Role of microRNA-92a in metastasis of osteosarcoma cells in vivo and in vitro by inhibiting expression of TCF21 with the transmission of bone marrow derived mesenchymal stem cells

BACKGROUND: This study aims to investigate the role of microRNA-92a (miR-92a) in metastasis of osteosarcoma (OS) cells in vivo and in vitro by regulatingTCF21 with the transmission of bone marrow derived mesenchymal stem cells (BMSCs). METHODS: BMSCs were isolated, purified and cultured from healthy adult bone marrow tissues. The successfully identified BMSCs were co-cultured with OS cells, and the effects of BMSCs on the growth metastasis of OS cells in vitro and in vivo were determined. qRT-PCR and western blot analysis was used to detect the expression of miR-92a and TCF21 in OS cells and OS cells co-cultured with BMSCs. Proliferation, invasion and migration of OS cells transfected with miR-92a mimics and miR-92a inhibitors was determined, and the tumorigenesis and metastasis of OS cells in nude mice were observed. Expression of miR-92a and TCF21 mRNA in tissue specimens as well as the relationship between the expression of miR-92a and the clinicopathological features of OS was analyzed. RESULTS: BMSCs promoted proliferation, invasion and migration of OS cells in vitro together with promoted the growth and metastasis of OS cells in vivo.

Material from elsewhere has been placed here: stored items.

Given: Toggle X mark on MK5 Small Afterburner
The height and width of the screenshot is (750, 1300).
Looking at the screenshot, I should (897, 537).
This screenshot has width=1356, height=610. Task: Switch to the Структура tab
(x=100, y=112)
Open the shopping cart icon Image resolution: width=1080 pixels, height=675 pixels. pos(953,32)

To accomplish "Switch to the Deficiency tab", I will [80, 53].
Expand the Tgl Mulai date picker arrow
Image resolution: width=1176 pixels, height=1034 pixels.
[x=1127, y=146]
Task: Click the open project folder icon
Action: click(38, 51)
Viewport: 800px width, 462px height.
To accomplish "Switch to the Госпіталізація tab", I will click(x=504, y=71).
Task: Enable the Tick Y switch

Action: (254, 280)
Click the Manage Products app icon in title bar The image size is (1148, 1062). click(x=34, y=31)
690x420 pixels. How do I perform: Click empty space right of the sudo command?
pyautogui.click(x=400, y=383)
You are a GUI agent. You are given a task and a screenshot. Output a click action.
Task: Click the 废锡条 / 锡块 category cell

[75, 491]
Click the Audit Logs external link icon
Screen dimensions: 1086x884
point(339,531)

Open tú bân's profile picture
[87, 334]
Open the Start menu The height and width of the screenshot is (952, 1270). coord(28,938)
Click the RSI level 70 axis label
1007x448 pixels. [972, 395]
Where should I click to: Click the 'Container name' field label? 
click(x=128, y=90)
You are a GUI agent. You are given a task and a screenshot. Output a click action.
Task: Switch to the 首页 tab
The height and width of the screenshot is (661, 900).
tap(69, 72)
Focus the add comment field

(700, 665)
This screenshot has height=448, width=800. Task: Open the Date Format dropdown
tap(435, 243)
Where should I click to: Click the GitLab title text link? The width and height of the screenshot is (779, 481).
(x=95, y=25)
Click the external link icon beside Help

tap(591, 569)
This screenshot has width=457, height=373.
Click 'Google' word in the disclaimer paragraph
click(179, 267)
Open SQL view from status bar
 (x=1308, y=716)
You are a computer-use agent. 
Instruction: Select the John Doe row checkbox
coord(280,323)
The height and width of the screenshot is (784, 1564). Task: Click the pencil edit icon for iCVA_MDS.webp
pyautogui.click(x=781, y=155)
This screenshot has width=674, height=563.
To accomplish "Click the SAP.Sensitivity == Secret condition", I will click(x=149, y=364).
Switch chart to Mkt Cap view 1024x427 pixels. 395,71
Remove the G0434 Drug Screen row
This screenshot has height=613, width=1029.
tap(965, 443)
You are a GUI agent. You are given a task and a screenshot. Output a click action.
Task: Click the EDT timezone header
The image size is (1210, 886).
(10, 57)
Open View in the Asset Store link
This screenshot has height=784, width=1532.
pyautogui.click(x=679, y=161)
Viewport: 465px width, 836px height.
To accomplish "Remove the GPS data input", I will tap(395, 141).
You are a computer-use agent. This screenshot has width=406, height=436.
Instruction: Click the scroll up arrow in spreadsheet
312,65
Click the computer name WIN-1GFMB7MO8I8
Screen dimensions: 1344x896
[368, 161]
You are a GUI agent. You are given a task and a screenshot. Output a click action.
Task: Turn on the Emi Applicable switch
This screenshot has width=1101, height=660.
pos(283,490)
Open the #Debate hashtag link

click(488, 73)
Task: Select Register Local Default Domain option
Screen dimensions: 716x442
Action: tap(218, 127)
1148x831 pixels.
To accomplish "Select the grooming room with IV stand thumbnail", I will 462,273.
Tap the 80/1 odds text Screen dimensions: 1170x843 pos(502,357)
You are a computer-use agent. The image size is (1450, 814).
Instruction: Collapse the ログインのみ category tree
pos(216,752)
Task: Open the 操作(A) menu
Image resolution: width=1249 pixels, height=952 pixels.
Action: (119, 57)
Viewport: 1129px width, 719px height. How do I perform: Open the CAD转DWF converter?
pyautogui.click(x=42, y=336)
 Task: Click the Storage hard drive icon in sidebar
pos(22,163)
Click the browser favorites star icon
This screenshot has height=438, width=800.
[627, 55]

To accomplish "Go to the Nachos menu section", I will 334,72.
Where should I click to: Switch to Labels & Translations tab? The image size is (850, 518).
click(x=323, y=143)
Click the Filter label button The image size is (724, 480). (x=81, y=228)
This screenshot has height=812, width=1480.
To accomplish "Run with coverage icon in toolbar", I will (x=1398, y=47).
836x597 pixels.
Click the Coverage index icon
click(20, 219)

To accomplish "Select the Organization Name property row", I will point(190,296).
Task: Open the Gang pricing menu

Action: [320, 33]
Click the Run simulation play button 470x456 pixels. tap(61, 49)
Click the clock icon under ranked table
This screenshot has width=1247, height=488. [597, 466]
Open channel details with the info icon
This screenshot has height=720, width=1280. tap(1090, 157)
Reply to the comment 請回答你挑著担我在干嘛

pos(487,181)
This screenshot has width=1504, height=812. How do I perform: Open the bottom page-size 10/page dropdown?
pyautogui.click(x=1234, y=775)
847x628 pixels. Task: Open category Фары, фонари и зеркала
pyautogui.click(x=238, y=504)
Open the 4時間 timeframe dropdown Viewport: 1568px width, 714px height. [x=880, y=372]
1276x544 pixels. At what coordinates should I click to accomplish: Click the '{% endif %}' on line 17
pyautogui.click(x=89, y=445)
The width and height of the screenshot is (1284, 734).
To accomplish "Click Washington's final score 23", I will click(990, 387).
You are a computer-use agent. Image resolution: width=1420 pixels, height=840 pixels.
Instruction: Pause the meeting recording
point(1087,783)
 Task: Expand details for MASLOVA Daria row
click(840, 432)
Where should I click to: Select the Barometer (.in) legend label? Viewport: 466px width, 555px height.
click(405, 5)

Besides, high expression of miR-92a was found in OS cells co-cultured with BMSCs. Meanwhile, overexpression of miR-92a promoted proliferation, invasion and migration of OS cells in vitro as well as promoted growth and metastasis of OS cells in vivo. The expression of miR-92a increased significantly, and the expression of TCF21 mRNA and protein decreased significantly in OS tissues. Expression of miR-92a was related to Ennecking staging and distant metastasis in OS patients. CONCLUSION: Collectively, this study demonstrates that the expression of miR-92a is high in OS and BMSCs transfers miR-92a to inhibit TCF21 and promotes growth and metastasis of OS in vitro and in vivo.